PROBLEM TO WORK ON:
Look for "resolution" in each line of the entries, and return the matching lines.

MATERIAL FOR THE TASK:
::::::::
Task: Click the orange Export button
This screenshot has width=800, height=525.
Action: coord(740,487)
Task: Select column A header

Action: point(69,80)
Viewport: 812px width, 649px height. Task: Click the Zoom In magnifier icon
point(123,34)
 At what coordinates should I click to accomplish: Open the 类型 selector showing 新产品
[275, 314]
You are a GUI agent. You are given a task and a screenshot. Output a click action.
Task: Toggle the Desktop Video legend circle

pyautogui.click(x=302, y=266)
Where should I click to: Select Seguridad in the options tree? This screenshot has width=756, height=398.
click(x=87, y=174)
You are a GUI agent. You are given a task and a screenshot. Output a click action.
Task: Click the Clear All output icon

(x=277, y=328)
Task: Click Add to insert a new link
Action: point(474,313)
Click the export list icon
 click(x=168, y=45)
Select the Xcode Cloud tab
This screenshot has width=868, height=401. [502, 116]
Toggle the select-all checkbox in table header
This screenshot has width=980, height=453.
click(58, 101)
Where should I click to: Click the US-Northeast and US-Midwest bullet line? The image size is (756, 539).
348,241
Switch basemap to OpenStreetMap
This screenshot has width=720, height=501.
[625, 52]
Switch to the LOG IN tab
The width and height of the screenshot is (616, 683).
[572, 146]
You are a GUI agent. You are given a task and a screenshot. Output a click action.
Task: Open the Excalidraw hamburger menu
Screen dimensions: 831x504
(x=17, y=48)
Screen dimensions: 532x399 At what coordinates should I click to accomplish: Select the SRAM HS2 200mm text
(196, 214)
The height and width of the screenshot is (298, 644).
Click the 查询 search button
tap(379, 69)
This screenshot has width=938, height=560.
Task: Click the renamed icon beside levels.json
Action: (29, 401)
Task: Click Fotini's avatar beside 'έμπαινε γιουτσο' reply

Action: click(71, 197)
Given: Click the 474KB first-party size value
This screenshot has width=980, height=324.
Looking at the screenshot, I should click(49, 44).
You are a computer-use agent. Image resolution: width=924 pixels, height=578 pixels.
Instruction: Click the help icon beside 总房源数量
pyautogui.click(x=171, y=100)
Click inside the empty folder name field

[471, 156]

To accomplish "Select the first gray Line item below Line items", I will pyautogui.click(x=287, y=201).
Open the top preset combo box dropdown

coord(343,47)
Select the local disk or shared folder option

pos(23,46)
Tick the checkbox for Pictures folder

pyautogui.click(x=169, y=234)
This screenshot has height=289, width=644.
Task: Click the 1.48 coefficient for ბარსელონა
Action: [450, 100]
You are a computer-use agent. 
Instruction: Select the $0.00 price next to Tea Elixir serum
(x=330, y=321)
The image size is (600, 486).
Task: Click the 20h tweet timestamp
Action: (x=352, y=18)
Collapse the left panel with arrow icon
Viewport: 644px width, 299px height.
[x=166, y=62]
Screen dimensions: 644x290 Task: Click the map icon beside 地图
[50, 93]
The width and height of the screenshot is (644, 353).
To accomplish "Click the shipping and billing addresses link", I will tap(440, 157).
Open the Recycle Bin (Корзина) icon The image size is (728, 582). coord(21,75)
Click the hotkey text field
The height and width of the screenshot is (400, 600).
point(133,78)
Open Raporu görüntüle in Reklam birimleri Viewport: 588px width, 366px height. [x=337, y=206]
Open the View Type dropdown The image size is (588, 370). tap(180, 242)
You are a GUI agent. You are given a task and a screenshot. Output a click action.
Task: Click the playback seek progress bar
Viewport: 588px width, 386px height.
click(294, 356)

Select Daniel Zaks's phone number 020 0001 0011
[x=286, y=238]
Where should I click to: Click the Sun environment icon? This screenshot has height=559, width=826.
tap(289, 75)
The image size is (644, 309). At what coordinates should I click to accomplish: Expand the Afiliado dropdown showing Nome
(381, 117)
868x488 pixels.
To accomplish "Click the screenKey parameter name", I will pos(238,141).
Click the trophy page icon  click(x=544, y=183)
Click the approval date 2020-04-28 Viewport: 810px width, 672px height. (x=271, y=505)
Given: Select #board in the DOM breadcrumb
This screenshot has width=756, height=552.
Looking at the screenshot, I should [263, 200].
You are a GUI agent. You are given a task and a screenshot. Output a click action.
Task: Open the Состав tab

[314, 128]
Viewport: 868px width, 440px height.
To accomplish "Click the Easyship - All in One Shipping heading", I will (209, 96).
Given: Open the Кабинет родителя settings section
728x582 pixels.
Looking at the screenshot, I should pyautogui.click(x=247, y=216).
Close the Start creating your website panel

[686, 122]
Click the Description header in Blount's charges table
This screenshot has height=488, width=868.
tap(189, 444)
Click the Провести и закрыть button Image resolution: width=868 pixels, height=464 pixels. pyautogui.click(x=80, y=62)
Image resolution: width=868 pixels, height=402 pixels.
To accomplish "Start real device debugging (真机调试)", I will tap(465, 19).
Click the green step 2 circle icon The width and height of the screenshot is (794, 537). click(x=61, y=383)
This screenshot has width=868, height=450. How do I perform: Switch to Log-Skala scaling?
::::::::
SOLUTION FOR THIS PROBLEM:
You are a computer-use agent. Image resolution: width=924 pixels, height=578 pixels.
Click the Провести и закрыть button Image resolution: width=868 pixels, height=464 pixels. pyautogui.click(x=80, y=62)
Image resolution: width=868 pixels, height=402 pixels.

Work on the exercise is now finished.